• **What the task requires**
Could the data below be copied out in full, word for word?
** Opening Material for the task block **
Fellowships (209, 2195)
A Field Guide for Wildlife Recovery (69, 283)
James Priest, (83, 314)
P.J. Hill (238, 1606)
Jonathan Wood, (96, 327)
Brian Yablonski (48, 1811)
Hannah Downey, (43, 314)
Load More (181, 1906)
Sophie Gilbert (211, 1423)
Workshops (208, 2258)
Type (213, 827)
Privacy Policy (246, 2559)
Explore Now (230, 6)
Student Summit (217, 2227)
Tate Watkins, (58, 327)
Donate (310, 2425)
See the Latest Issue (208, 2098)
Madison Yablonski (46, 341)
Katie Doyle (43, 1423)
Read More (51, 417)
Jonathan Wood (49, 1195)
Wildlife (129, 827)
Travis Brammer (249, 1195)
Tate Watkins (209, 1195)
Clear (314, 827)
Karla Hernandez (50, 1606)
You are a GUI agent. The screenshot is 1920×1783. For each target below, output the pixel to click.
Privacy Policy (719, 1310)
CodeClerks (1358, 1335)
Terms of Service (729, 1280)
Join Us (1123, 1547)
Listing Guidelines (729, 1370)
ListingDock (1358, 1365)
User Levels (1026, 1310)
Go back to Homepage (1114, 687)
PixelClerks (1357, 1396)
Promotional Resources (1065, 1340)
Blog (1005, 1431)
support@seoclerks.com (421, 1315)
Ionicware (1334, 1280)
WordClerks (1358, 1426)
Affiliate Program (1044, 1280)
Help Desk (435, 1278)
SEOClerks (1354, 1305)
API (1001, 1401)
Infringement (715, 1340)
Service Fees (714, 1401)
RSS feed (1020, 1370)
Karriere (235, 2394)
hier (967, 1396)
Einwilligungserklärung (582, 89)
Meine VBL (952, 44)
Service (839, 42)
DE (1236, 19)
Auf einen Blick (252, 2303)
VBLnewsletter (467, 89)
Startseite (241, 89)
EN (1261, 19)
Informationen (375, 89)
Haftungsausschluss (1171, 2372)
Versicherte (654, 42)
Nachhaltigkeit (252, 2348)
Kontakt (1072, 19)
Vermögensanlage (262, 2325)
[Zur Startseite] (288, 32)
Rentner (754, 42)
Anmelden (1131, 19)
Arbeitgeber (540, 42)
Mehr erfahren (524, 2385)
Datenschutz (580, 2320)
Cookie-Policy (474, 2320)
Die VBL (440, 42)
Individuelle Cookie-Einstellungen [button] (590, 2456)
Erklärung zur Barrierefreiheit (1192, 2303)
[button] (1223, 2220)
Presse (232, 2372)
** Closing Material for the task block **
• **Answer section**
Fellowships (209, 2195)
A Field Guide for Wildlife Recovery (69, 283)
James Priest, (83, 314)
P.J. Hill (238, 1606)
Jonathan Wood, (96, 327)
Brian Yablonski (48, 1811)
Hannah Downey, (43, 314)
Load More (181, 1906)
Sophie Gilbert (211, 1423)
Workshops (208, 2258)
Type (213, 827)
Privacy Policy (246, 2559)
Explore Now (230, 6)
Student Summit (217, 2227)
Tate Watkins, (58, 327)
Donate (310, 2425)
See the Latest Issue (208, 2098)
Madison Yablonski (46, 341)
Katie Doyle (43, 1423)
Read More (51, 417)
Jonathan Wood (49, 1195)
Wildlife (129, 827)
Travis Brammer (249, 1195)
Tate Watkins (209, 1195)
Clear (314, 827)
Karla Hernandez (50, 1606)
You are a GUI agent. The screenshot is 1920×1783. For each target below, output the pixel to click.
Privacy Policy (719, 1310)
CodeClerks (1358, 1335)
Terms of Service (729, 1280)
Join Us (1123, 1547)
Listing Guidelines (729, 1370)
ListingDock (1358, 1365)
User Levels (1026, 1310)
Go back to Homepage (1114, 687)
PixelClerks (1357, 1396)
Promotional Resources (1065, 1340)
Blog (1005, 1431)
support@seoclerks.com (421, 1315)
Ionicware (1334, 1280)
WordClerks (1358, 1426)
Affiliate Program (1044, 1280)
Help Desk (435, 1278)
SEOClerks (1354, 1305)
API (1001, 1401)
Infringement (715, 1340)
Service Fees (714, 1401)
RSS feed (1020, 1370)
Karriere (235, 2394)
hier (967, 1396)
Einwilligungserklärung (582, 89)
Meine VBL (952, 44)
Service (839, 42)
DE (1236, 19)
Auf einen Blick (252, 2303)
VBLnewsletter (467, 89)
Startseite (241, 89)
EN (1261, 19)
Informationen (375, 89)
Haftungsausschluss (1171, 2372)
Versicherte (654, 42)
Nachhaltigkeit (252, 2348)
Kontakt (1072, 19)
Vermögensanlage (262, 2325)
[Zur Startseite] (288, 32)
Rentner (754, 42)
Anmelden (1131, 19)
Arbeitgeber (540, 42)
Mehr erfahren (524, 2385)
Datenschutz (580, 2320)
Cookie-Policy (474, 2320)
Die VBL (440, 42)
Individuelle Cookie-Einstellungen [button] (590, 2456)
Erklärung zur Barrierefreiheit (1192, 2303)
[button] (1223, 2220)
Presse (232, 2372)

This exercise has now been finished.